Now it has emerged that Mr Innes and his family, who run Newmeadow Holsteins near Nairn in Scotland, have abandoned plans to produce milk from the cows.
Official records show he has destroyed 42 of the 96 Holsteins and exported 31 to Portugal. One of these fates awaits the remaining 23.
Most consumers oppose ‘clone farming’ with concerns both for animal welfare and human health, according to research by the Food Standards Agency.
Disappointing: Official records show Mr Innes has destroyed 42 of the 96 Holsteins and exported 31 to Portugal
[Disappointing: Official records show Mr Innes has destroyed 42 of the 96 Holsteins and exported 31 to Portugal]
Leading supermarkets also made it clear they would have nothing to do with any milk produced by the 96 cows.
When Mr Innes first bred them, it was unclear whether he would need to get safety approval to sell any milk or meat from them.
Initially, the FSA ruled that the food would need to be assessed for safety, but it subsequently changed its mind.
Mr Innes said there was never any question that the milk from the cows would be unsafe and insists he was surprised by the negative reaction.
‘It was very distressing for me and my family,’ he said.
‘We had taken advice and felt we had followed all the rules and regulations, but we do accept that we hadn’t fully appreciated that there would be such a negative reaction.
‘What we do regret is that we didn’t anticipate that the level of interest would be so high and, had we done so, we would have done things differently.
‘As a farmer, I want to care for my cows and produce food the public want to enjoy.’
Upset: Mr Innes said he was working really hard to find a buyer for the remainder of his herd, but unfortunately we had so far been unsuccessful.
[Upset: Mr Innes said he was working really hard to find a buyer for the remainder of his herd, but had so far been unsuccessful
Mr Innes said the decision to destroy a large number of the cows was ‘sad and distressing’. He was ‘working really hard to find a buyer for the remainder, but unfortunately we have so far been unsuccessful’.
Simon Gee of Holstein UK, which keeps breed records for milking cows, said no new clone offspring had been born and registered in the UK since the 96 on the Scottish farm.
This means only a handful of animals with clone ancestry – fewer than five – are now living on British farms.
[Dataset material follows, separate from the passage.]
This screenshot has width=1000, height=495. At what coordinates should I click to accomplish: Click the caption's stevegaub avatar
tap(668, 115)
All of these can be traced back to a single clone cow in the U.S.
‘There is no future for cloned farm animals if you look at the public reaction,’ said Mr Gee.
He also suggested most farmers had no interest in using clones. ‘Farmers do not want lots of copies of the same animal for either breeding or food,’ he said. ‘They are constantly looking to improve the animals they have on farms.’
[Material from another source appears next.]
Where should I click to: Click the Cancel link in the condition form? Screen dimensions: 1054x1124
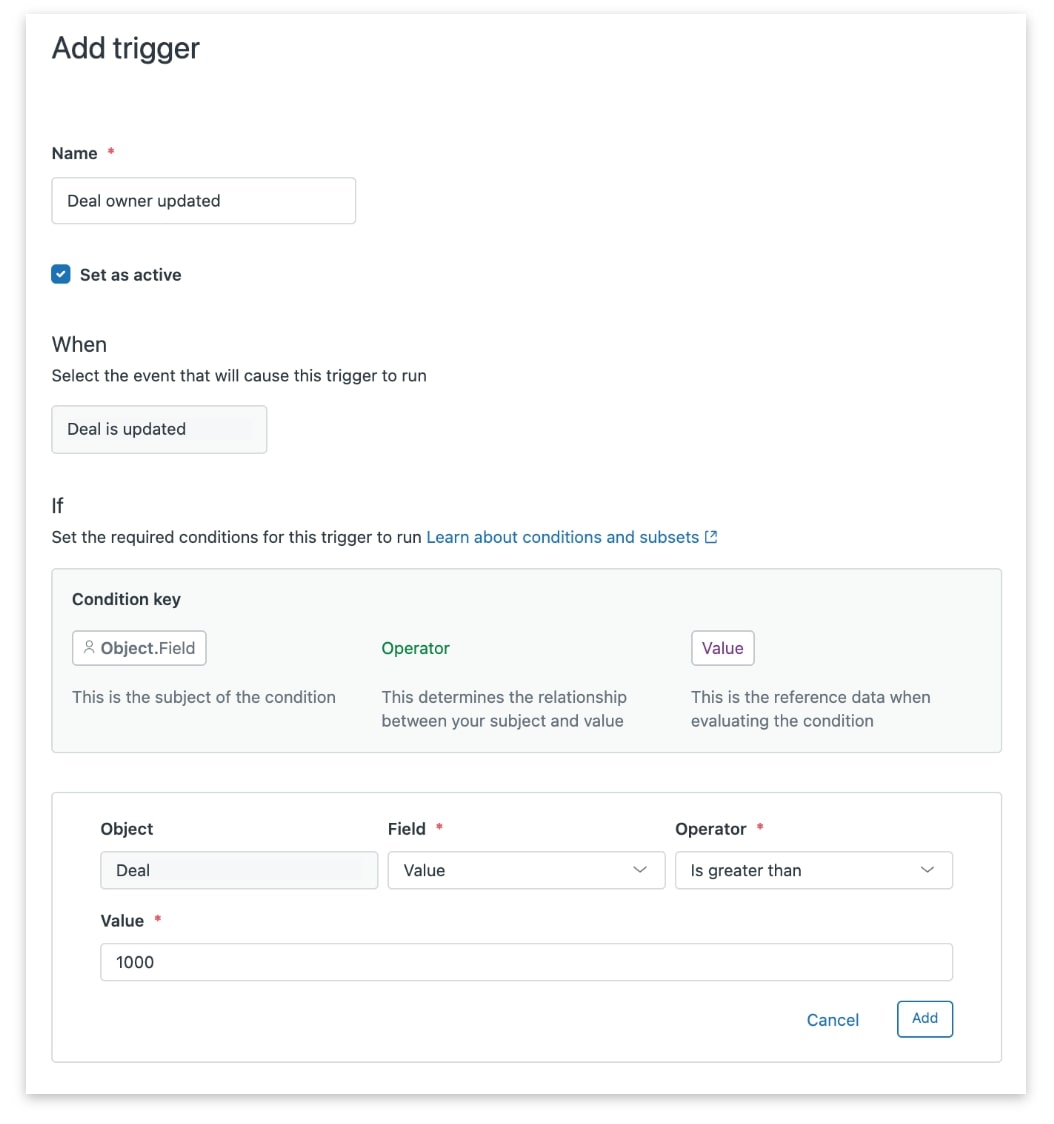[832, 1019]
The cloned animal that produced the embryos of Mr Innes’s bulls was created from cells taken from the ear of a show cow in America, Vandyk-K Integrity Paradise.
There are concerns about the suffering associated with animal cloning, with many cases of miscarriage, early death, gigantism and malformed organs.
Peter Stevenson, of the campaign group Compassion in World Farming, said other farmers and the Government should ‘realise cloning is not the way forward’.
He added: ‘The idea of using clones and their offspring to produce milk and meat is unacceptable to consumers.’